- _Task statement_
Give everything from the line containing "You are a GUI" down to the line containing "The height and" again, swapping "screenshot" for "screen capture" and leaving all else unchanged.

- _Data entries_
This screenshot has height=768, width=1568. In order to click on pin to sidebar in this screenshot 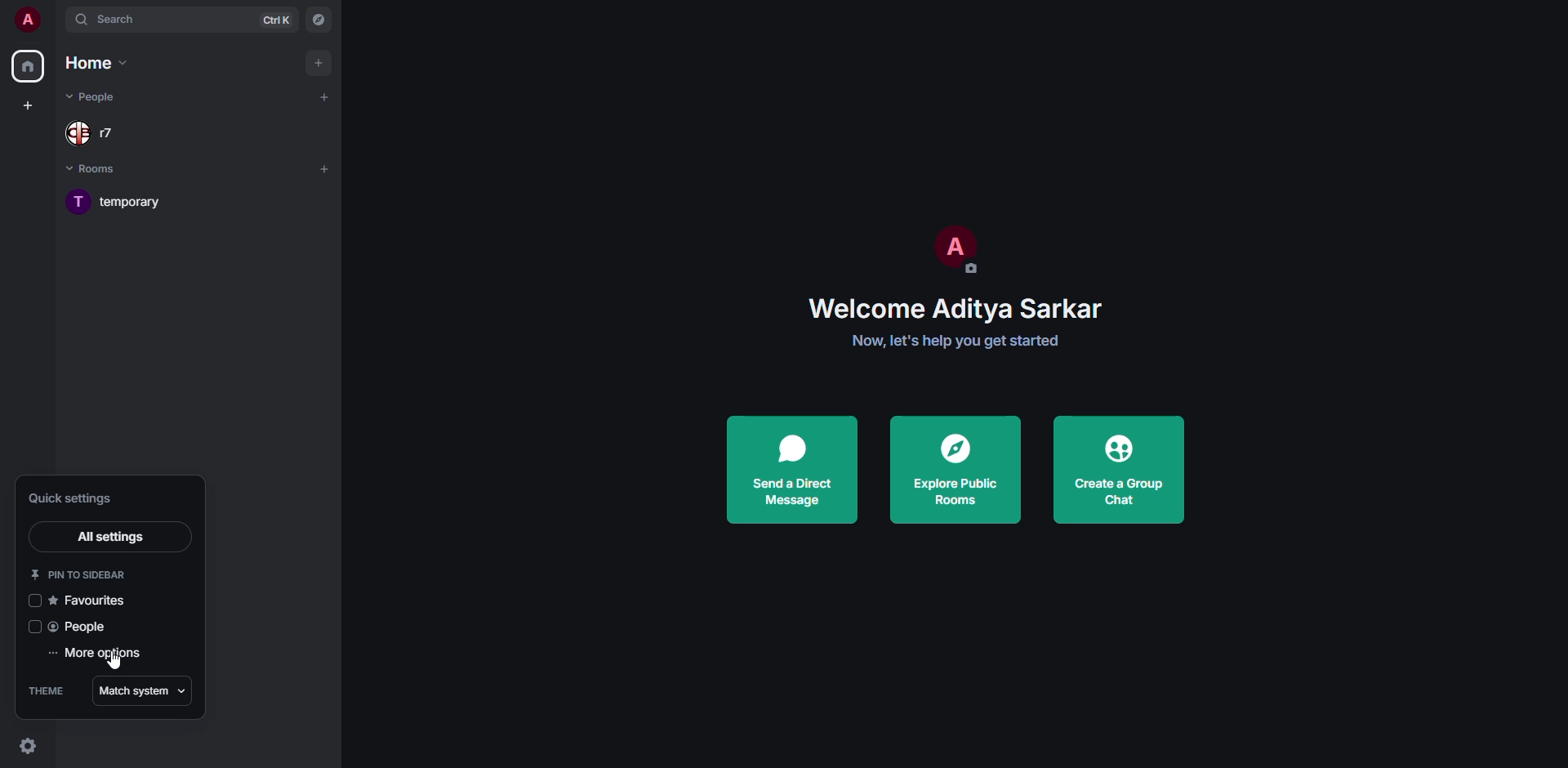, I will do `click(82, 574)`.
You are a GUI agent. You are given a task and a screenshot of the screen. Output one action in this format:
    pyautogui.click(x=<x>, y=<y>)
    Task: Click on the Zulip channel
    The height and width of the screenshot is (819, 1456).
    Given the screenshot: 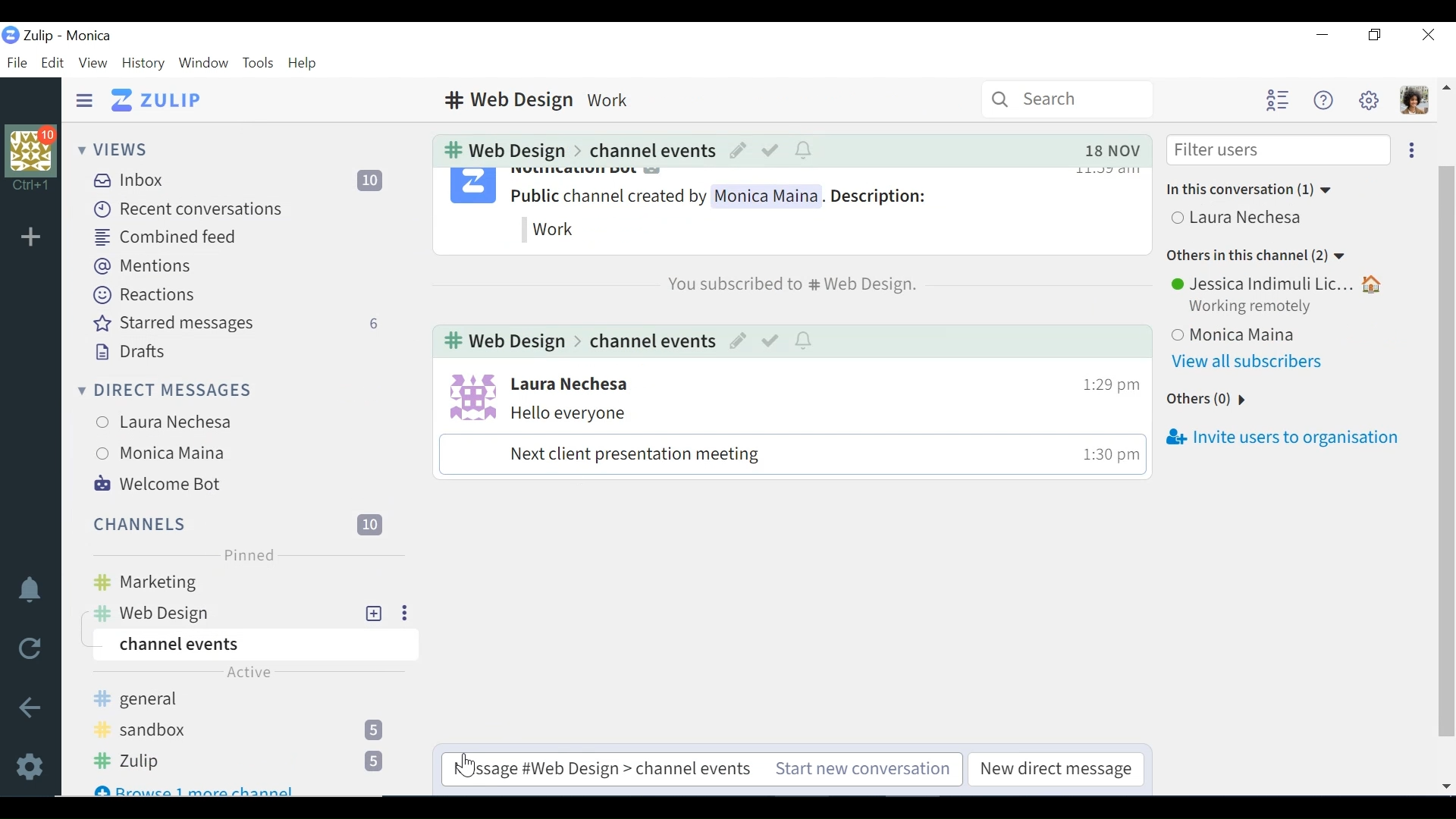 What is the action you would take?
    pyautogui.click(x=248, y=762)
    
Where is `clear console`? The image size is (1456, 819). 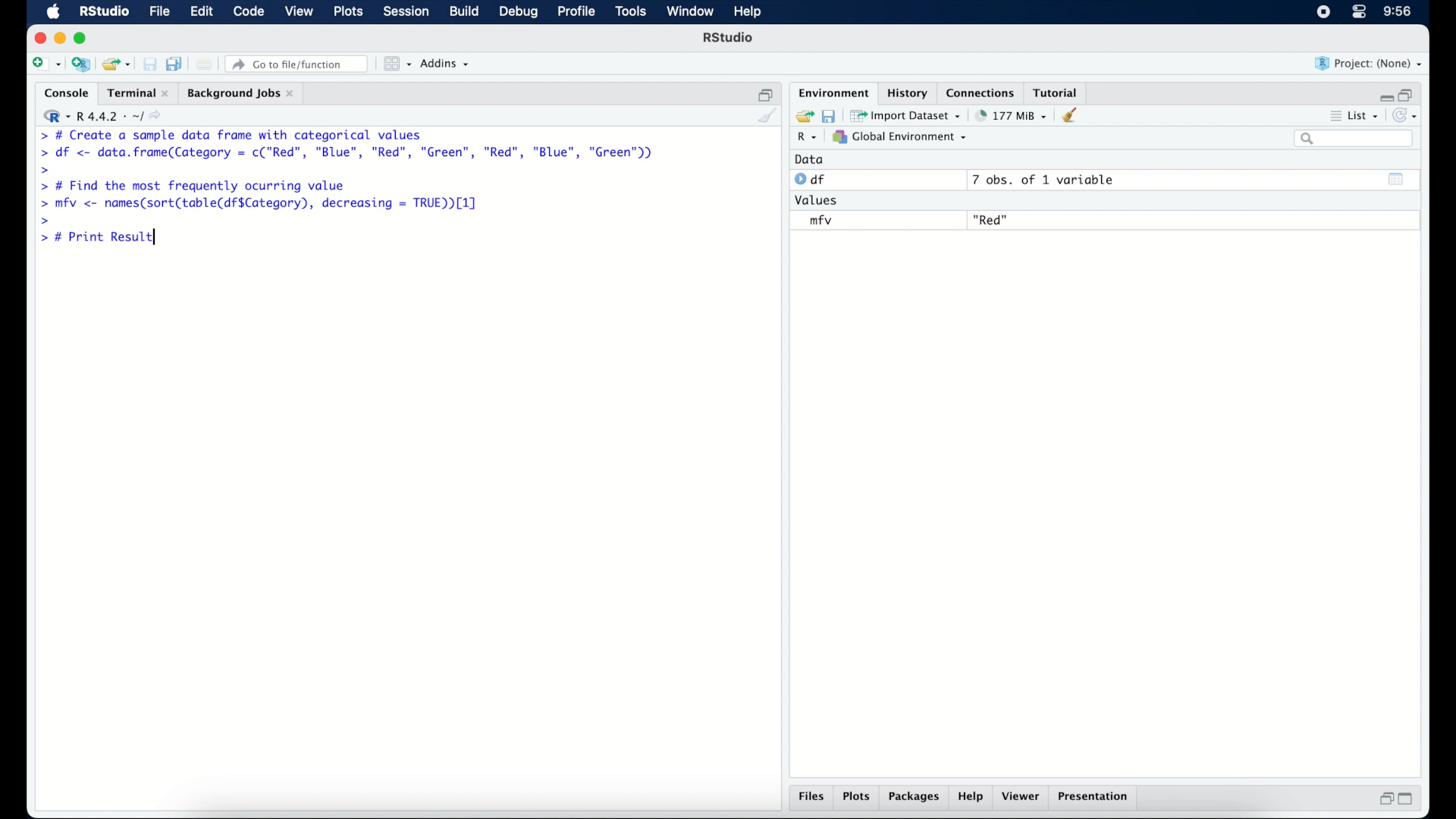 clear console is located at coordinates (768, 116).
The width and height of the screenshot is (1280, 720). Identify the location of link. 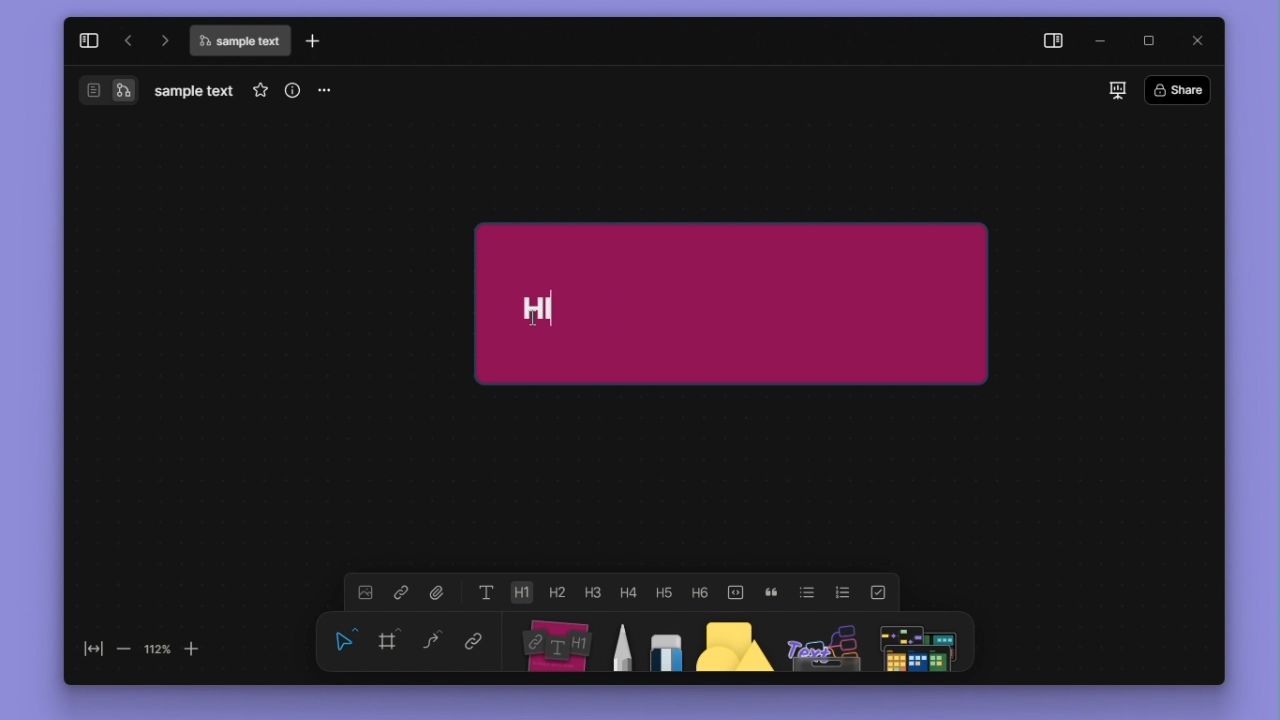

- _Task result_
You are a GUI agent. You are given a task and a screen capture of the screen. Output one action in this format:
    pyautogui.click(x=<x>, y=<y>)
    Task: Click on the Zulip channel
    The height and width of the screen capture is (819, 1456).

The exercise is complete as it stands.